*** Opening of Information given ***

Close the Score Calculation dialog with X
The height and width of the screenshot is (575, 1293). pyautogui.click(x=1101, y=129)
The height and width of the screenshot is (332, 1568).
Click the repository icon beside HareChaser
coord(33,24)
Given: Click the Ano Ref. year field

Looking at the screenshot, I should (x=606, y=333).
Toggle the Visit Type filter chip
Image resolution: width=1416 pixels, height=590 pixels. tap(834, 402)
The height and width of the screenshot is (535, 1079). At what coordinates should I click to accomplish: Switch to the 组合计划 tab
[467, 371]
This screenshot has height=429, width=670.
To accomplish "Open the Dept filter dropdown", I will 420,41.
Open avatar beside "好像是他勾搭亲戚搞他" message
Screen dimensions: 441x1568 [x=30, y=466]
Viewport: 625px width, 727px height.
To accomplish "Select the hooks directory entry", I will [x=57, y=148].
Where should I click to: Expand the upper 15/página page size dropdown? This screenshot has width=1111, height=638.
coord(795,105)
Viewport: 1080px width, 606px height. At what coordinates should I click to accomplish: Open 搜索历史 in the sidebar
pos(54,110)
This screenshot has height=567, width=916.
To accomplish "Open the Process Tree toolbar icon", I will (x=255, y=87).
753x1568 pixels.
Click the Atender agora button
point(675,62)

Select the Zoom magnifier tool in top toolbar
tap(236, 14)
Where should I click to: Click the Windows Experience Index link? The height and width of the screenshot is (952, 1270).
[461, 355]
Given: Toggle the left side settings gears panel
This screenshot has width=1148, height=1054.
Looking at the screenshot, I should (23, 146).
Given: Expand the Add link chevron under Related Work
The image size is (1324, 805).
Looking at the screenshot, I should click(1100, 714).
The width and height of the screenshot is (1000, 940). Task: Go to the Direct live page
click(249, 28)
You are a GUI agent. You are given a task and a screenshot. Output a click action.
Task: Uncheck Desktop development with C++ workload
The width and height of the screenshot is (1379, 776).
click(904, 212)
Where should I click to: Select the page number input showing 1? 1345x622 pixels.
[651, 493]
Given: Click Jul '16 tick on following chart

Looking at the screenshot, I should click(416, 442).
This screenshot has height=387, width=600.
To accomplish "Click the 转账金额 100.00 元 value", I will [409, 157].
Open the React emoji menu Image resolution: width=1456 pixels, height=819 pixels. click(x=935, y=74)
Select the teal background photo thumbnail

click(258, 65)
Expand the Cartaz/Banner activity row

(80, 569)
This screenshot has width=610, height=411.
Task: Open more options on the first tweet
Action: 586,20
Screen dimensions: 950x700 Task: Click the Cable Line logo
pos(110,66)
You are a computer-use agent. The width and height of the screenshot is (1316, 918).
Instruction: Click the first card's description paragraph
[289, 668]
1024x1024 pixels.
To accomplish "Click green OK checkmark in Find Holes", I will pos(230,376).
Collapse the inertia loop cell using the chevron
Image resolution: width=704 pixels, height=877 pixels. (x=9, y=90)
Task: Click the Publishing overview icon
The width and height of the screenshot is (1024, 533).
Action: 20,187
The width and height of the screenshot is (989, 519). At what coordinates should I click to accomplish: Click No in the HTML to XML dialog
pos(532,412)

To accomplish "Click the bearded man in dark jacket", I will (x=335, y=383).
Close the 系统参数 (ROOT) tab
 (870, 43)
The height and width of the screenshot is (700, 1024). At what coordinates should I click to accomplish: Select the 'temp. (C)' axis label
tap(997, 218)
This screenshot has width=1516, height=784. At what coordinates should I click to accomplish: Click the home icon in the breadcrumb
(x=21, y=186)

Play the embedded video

*** Close of Information given ***

Your assignment: If a line in the records contains "agent", report it.

Output of the task:
You are a GUI agent. You are given a task and a screenshot. Output a click action.
You are a computer-use agent. The width and height of the screenshot is (1316, 918).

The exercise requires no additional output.